» **Direction a**
In the teenagers-as-teachers article, what did the study find to be the most critical element in successful programs?
###
February 2001 // Volume 39 // Number 1 // Research in Brief // 1RIB1
Teenagers as Teachers Programs: Ten Essential Elements
Teenagers teaching younger children can be beneficial to both the children whom they teach and the teens themselves. This qualitative study identified current practices in 14 teens as teachers programs that contribute to positive outcomes for teenaged teachers and the children. Using in-depth individual and group interviews, this study found that complex planning and skilled implementation are requisite in programs with positive outcomes. A dedicated adult who supported teens was found to be the most critical element in successful programs. Other essential elements included active recruitment strategies and a strong curriculum.
Both research and practical experiences support the notion that youth service and/or participation in communities can contribute to alleviating many of the problems faced by today's youth. These problems include alienation from families, schools, and communities, and involvement in activities that may lead to teen pregnancy, substance abuse, and other problems (Benard, 1990). Cross-age teaching is believed by many to be among the most effective at providing youth with opportunities that will lead to healthy development and avoidance of delinquent behaviors (e.g., Resnick & Gibbs, 1986; Schine, 1989). Having teenagers teach younger children is a commonly used model in Extension's youth development programs. Despite limited research on the benefits of cross-age teaching, many of us have observed first-hand the positive outcomes for the children who are taught by teens as well as the teenaged teachers.
The limited evaluation research from early programs showed positive results for both teens and the younger children, including acceptance and respect for diversity, increased academic achievement, development of collaboration/conflict resolution skills, a reduction in alcohol and drug abuse among participating teens, and increased empathy for teachers (e.g., National Commission on Resources for Youth, 1974; Hedin, 1987; Dean & Murdock, 1992). Evaluation research also suggested that successful programs include critical ingredients, such as high-quality training in social skills, time for group processing, and positive interdependence in which teens and younger youth learn together and depend on one another. It was noted that programs that lack these ingredients may be ineffective (Benard, 1990).
The purpose of this study was to identify current practices that contribute to positive outcomes for teenaged teachers. Specifically, this study examined:
- Current practices of teenagers as teachers programs,
- Critical elements of teen training and support, and
- Strategies that contribute to successful teenagers as teachers programs.
The study sample included 13 programs in the San Francisco Bay Area that used teenagers as cross-age teachers of younger children. Although the teen teaching programs were varied in terms of settings, size, ages of teens and youngsters, and the subject matter taught, all of them shared the following common characteristics.
- Teenagers were responsible for all teaching. They did not merely assist an adult.
- Teenagers taught children who were at least 2 to 3 years younger than the teens.
- Teenagers taught small groups, usually 5 to 12 children, not one-on-one.
- Teenagers were trained and taught a particular subject matter curriculum (not homework help or counseling).
- The curricula taught to younger children were for enrichment, not remediation.
- Programs were of sufficient duration so that teenagers developed relationships among themselves and with the children they taught.
Qualitative research methods were used for this study because the research questions were exploratory in nature (e.g., "what is happening in these programs?" and "what are the salient characteristics?") and explanatory (e.g., "what events, attitudes, and so forth are shaping the programs?" and "how do these forces interact to prepare or not prepare teens for their teaching roles?").
###
» **Direction b**
Copy the entries verbatim, starting with the line that contains "Where should I click to: Click the 第三基地航空隊" and continuing through the last line of the entries.

» **Supplied records**
###
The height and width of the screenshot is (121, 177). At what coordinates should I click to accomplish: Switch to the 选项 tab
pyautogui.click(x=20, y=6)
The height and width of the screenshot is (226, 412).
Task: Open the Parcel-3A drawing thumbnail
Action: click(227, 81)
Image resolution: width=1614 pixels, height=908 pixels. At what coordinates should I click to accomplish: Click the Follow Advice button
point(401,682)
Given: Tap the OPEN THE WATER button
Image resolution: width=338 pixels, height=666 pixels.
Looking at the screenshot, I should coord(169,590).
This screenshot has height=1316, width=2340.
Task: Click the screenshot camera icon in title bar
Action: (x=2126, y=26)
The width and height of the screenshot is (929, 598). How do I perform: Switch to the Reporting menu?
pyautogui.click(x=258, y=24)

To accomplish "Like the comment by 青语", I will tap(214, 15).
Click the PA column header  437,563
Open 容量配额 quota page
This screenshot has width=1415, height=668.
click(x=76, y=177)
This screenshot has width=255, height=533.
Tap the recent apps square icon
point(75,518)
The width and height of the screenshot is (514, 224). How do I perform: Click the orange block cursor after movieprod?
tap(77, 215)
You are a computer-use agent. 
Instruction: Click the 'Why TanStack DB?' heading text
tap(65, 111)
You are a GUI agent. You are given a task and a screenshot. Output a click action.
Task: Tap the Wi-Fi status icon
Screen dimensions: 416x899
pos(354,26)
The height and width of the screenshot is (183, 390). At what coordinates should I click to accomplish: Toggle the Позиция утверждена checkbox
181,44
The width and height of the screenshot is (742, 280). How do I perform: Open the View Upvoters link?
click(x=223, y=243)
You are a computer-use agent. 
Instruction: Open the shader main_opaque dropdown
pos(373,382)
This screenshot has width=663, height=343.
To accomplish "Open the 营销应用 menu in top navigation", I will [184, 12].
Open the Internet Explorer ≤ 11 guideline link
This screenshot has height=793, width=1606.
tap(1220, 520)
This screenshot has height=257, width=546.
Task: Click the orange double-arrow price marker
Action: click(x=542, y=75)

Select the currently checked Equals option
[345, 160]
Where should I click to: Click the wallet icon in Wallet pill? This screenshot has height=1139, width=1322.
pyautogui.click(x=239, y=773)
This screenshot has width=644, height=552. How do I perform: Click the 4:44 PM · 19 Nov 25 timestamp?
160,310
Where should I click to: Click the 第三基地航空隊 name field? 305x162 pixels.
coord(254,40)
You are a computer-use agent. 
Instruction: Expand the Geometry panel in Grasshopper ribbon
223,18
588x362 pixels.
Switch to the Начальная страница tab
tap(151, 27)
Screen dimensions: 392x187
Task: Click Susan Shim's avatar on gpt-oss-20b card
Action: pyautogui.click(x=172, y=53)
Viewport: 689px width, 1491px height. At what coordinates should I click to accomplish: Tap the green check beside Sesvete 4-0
###
» **Exercise answer a**
A dedicated adult who supported teens.

» **Exercise answer b**
Where should I click to: Click the 第三基地航空隊 name field? 305x162 pixels.
coord(254,40)
You are a computer-use agent. 
Instruction: Expand the Geometry panel in Grasshopper ribbon
223,18
588x362 pixels.
Switch to the Начальная страница tab
tap(151, 27)
Screen dimensions: 392x187
Task: Click Susan Shim's avatar on gpt-oss-20b card
Action: pyautogui.click(x=172, y=53)
Viewport: 689px width, 1491px height. At what coordinates should I click to accomplish: Tap the green check beside Sesvete 4-0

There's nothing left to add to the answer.